Assignment:
What is the number of lines in the data that include the string "agent"? Give it by itself.
== Segment start ==
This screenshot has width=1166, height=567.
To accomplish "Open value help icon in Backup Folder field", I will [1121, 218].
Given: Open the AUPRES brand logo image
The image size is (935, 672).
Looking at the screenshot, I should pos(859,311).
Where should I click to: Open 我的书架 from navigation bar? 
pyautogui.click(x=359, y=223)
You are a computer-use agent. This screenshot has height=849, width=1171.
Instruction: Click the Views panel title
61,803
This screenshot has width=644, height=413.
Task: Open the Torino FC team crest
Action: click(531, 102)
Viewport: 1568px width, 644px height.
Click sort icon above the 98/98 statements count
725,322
== Segment end ==
== Segment start ==
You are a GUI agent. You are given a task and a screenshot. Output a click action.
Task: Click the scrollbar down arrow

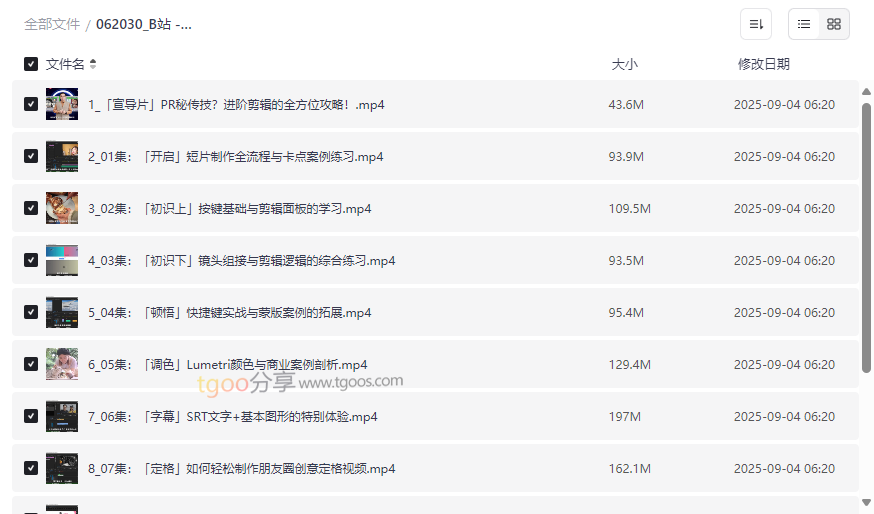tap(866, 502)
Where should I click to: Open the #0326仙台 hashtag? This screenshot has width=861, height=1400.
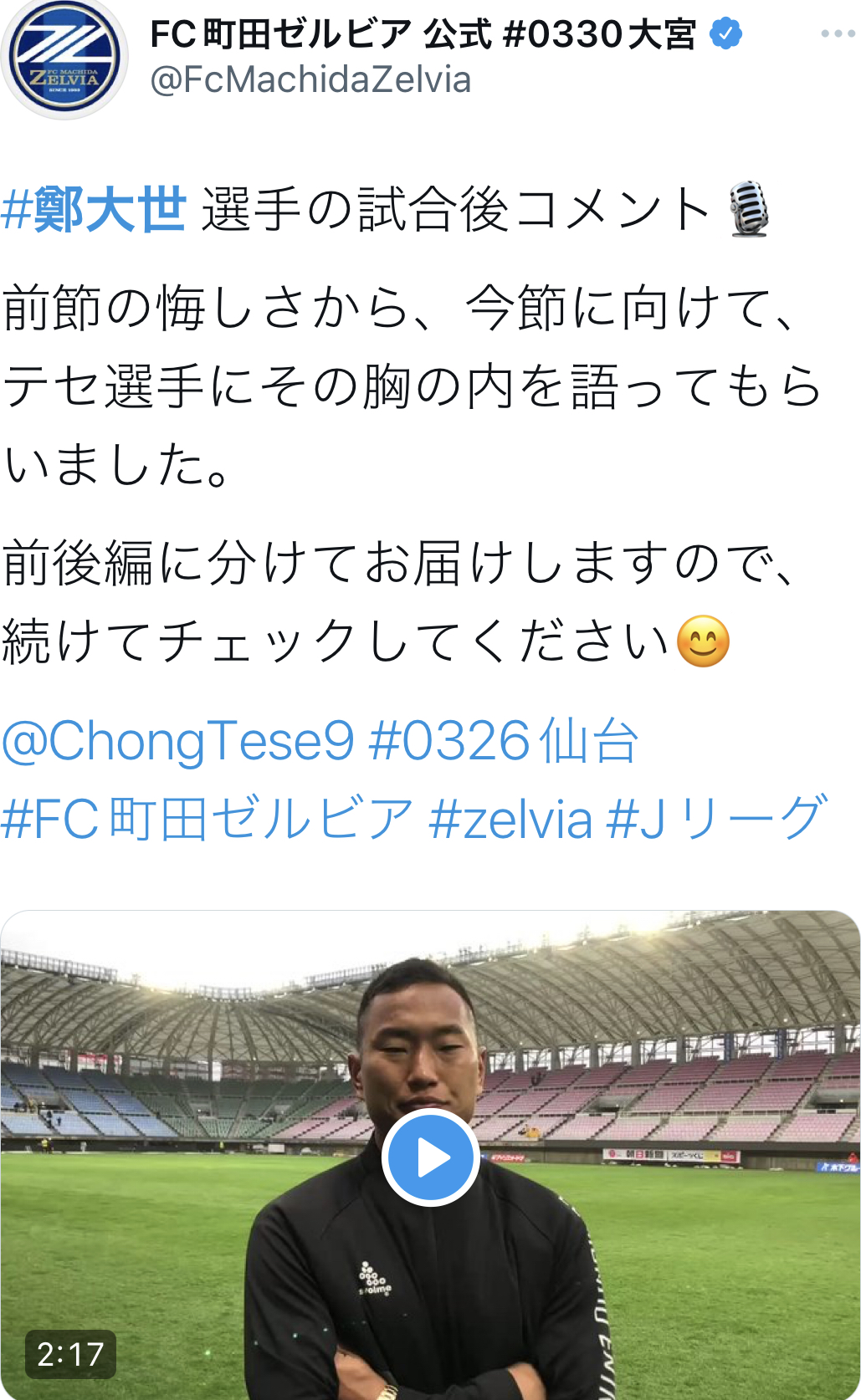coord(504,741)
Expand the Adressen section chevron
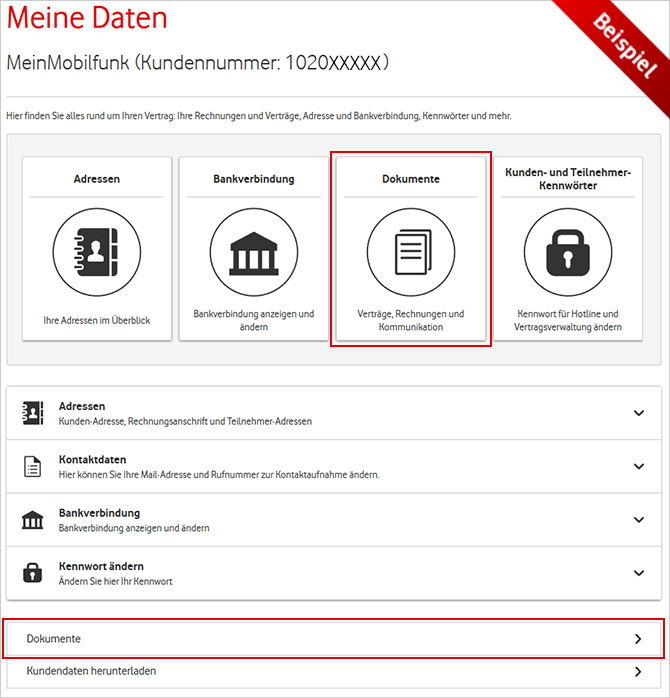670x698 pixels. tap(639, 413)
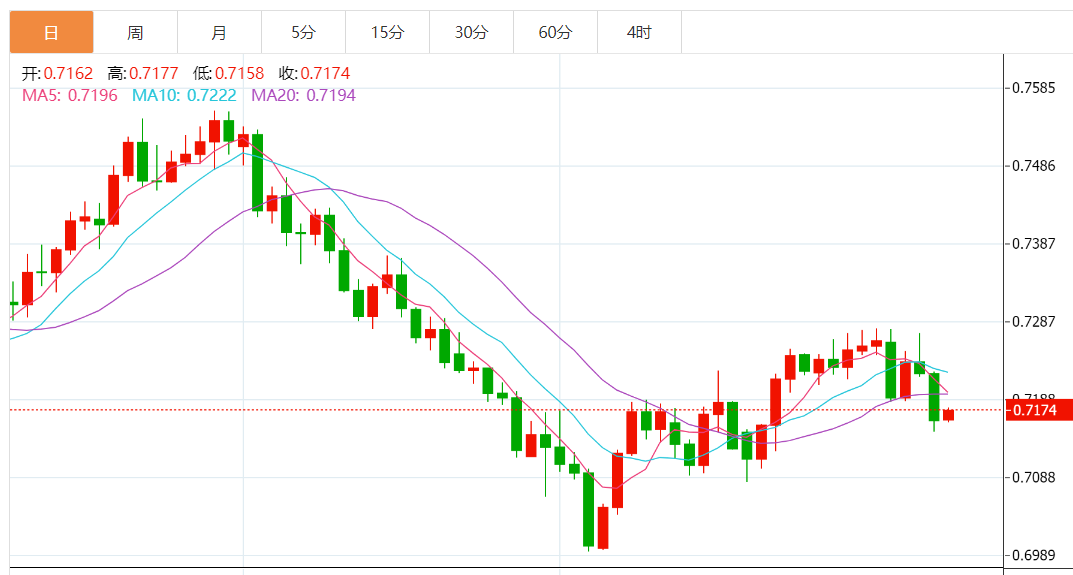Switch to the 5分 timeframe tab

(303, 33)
== Segment end ==
Finished task:
2